Re: [Rd] [R] unvectorized option for outer()

From: Liaw, Andy <andy_liaw_at_merck.com>
Date: Mon 31 Oct 2005 - 13:12:35 GMT


> From: Thomas Lumley
>
> On Sun, 30 Oct 2005, Jonathan Rougier wrote:
>
> > I'm not sure about this. Perhaps I am a dinosaur, but my feeling is
> > that if people are writing functions in R that might be subject to
> > simple operations like outer products, then they ought to be writing
> > vectorised functions!
>
> I would agree. How about an oapply() function that does
> multiway (rather
> than just two-way) outer products.
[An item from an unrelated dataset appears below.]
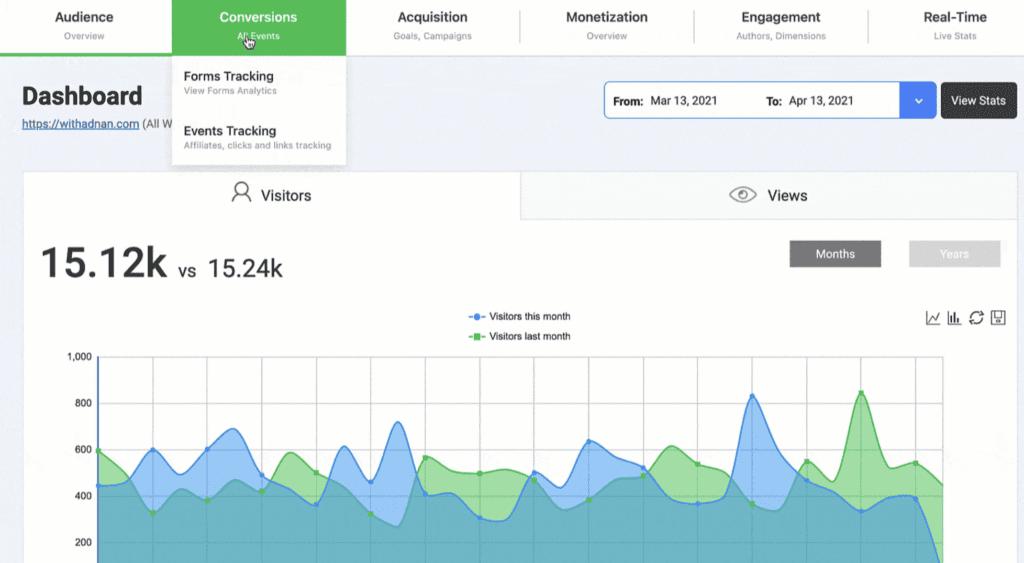Select the Months period toggle
The image size is (1024, 563).
835,254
Basing the name on "apply" would
> emphasize the similarity to other flexible, not particularly
> optimized
> second-order functions.
>
> -thomas

I'll toss in my $0.02: The following is my attempt at creating a "general outer" that works with more than two arguments.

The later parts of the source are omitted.